======== Input records ========

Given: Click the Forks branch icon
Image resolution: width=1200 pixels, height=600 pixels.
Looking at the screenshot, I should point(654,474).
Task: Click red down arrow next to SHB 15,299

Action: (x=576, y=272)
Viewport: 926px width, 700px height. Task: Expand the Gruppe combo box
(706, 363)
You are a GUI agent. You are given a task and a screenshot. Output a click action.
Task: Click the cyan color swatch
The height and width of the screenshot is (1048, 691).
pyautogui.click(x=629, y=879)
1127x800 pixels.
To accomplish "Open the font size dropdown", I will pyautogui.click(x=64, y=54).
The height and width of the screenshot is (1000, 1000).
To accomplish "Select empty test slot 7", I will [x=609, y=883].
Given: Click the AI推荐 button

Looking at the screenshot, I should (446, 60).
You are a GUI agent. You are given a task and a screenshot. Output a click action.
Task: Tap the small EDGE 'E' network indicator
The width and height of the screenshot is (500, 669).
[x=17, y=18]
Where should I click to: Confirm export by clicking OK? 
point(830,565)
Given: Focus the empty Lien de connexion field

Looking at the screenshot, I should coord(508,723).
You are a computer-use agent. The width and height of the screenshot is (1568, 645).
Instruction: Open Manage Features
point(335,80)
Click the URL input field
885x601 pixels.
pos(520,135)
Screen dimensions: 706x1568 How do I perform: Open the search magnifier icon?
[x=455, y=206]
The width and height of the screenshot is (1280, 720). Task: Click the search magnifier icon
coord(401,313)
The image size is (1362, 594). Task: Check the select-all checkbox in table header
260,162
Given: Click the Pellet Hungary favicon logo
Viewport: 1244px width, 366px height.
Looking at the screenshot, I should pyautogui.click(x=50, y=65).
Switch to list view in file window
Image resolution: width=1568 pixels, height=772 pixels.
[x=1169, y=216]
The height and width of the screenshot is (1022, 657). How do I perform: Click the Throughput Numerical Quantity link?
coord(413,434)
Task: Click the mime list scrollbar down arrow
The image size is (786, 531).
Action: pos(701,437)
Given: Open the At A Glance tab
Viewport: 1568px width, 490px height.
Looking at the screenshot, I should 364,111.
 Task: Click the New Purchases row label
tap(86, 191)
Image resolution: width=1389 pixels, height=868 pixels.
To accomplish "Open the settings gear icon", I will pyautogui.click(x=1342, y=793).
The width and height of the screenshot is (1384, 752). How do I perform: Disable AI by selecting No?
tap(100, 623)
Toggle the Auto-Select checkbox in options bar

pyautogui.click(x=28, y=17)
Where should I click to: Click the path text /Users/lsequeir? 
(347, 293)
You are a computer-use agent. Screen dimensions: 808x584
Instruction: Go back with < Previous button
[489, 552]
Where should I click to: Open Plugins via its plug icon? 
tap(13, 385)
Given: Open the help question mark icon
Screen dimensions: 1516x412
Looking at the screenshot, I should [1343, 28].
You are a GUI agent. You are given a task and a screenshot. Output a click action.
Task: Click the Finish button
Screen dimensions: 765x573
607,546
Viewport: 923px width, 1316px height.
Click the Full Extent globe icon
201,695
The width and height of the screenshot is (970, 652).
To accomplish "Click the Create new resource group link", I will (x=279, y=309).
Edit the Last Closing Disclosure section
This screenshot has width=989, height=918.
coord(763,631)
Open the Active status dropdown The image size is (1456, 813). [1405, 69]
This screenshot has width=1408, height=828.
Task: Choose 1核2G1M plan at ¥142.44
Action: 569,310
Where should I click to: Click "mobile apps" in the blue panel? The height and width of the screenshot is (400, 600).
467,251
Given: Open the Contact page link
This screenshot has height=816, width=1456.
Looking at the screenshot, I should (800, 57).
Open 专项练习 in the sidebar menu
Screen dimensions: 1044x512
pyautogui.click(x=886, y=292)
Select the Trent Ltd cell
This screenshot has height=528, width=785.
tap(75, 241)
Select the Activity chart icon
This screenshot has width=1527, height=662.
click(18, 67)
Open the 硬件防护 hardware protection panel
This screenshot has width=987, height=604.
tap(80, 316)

========

## Work required
Exactly as they appear, restate all of the entries.

## Answer box
Given: Click the Forks branch icon
Image resolution: width=1200 pixels, height=600 pixels.
Looking at the screenshot, I should point(654,474).
Task: Click red down arrow next to SHB 15,299

Action: (x=576, y=272)
Viewport: 926px width, 700px height. Task: Expand the Gruppe combo box
(706, 363)
You are a GUI agent. You are given a task and a screenshot. Output a click action.
Task: Click the cyan color swatch
The height and width of the screenshot is (1048, 691).
pyautogui.click(x=629, y=879)
1127x800 pixels.
To accomplish "Open the font size dropdown", I will pyautogui.click(x=64, y=54).
The height and width of the screenshot is (1000, 1000).
To accomplish "Select empty test slot 7", I will [x=609, y=883].
Given: Click the AI推荐 button

Looking at the screenshot, I should (446, 60).
You are a GUI agent. You are given a task and a screenshot. Output a click action.
Task: Tap the small EDGE 'E' network indicator
The width and height of the screenshot is (500, 669).
[x=17, y=18]
Where should I click to: Confirm export by clicking OK? 
point(830,565)
Given: Focus the empty Lien de connexion field

Looking at the screenshot, I should coord(508,723).
You are a computer-use agent. The width and height of the screenshot is (1568, 645).
Instruction: Open Manage Features
point(335,80)
Click the URL input field
885x601 pixels.
pos(520,135)
Screen dimensions: 706x1568 How do I perform: Open the search magnifier icon?
[x=455, y=206]
The width and height of the screenshot is (1280, 720). Task: Click the search magnifier icon
coord(401,313)
The image size is (1362, 594). Task: Check the select-all checkbox in table header
260,162
Given: Click the Pellet Hungary favicon logo
Viewport: 1244px width, 366px height.
Looking at the screenshot, I should pyautogui.click(x=50, y=65).
Switch to list view in file window
Image resolution: width=1568 pixels, height=772 pixels.
[x=1169, y=216]
The height and width of the screenshot is (1022, 657). How do I perform: Click the Throughput Numerical Quantity link?
coord(413,434)
Task: Click the mime list scrollbar down arrow
The image size is (786, 531).
Action: pos(701,437)
Given: Open the At A Glance tab
Viewport: 1568px width, 490px height.
Looking at the screenshot, I should 364,111.
 Task: Click the New Purchases row label
tap(86, 191)
Image resolution: width=1389 pixels, height=868 pixels.
To accomplish "Open the settings gear icon", I will pyautogui.click(x=1342, y=793).
The width and height of the screenshot is (1384, 752). How do I perform: Disable AI by selecting No?
tap(100, 623)
Toggle the Auto-Select checkbox in options bar

pyautogui.click(x=28, y=17)
Where should I click to: Click the path text /Users/lsequeir? 
(347, 293)
You are a computer-use agent. Screen dimensions: 808x584
Instruction: Go back with < Previous button
[489, 552]
Where should I click to: Open Plugins via its plug icon? 
tap(13, 385)
Given: Open the help question mark icon
Screen dimensions: 1516x412
Looking at the screenshot, I should [1343, 28].
You are a GUI agent. You are given a task and a screenshot. Output a click action.
Task: Click the Finish button
Screen dimensions: 765x573
607,546
Viewport: 923px width, 1316px height.
Click the Full Extent globe icon
201,695
The width and height of the screenshot is (970, 652).
To accomplish "Click the Create new resource group link", I will (x=279, y=309).
Edit the Last Closing Disclosure section
This screenshot has width=989, height=918.
coord(763,631)
Open the Active status dropdown The image size is (1456, 813). [1405, 69]
This screenshot has width=1408, height=828.
Task: Choose 1核2G1M plan at ¥142.44
Action: 569,310
Where should I click to: Click "mobile apps" in the blue panel? The height and width of the screenshot is (400, 600).
467,251
Given: Open the Contact page link
This screenshot has height=816, width=1456.
Looking at the screenshot, I should (800, 57).
Open 专项练习 in the sidebar menu
Screen dimensions: 1044x512
pyautogui.click(x=886, y=292)
Select the Trent Ltd cell
This screenshot has height=528, width=785.
tap(75, 241)
Select the Activity chart icon
This screenshot has width=1527, height=662.
click(18, 67)
Open the 硬件防护 hardware protection panel
This screenshot has width=987, height=604.
tap(80, 316)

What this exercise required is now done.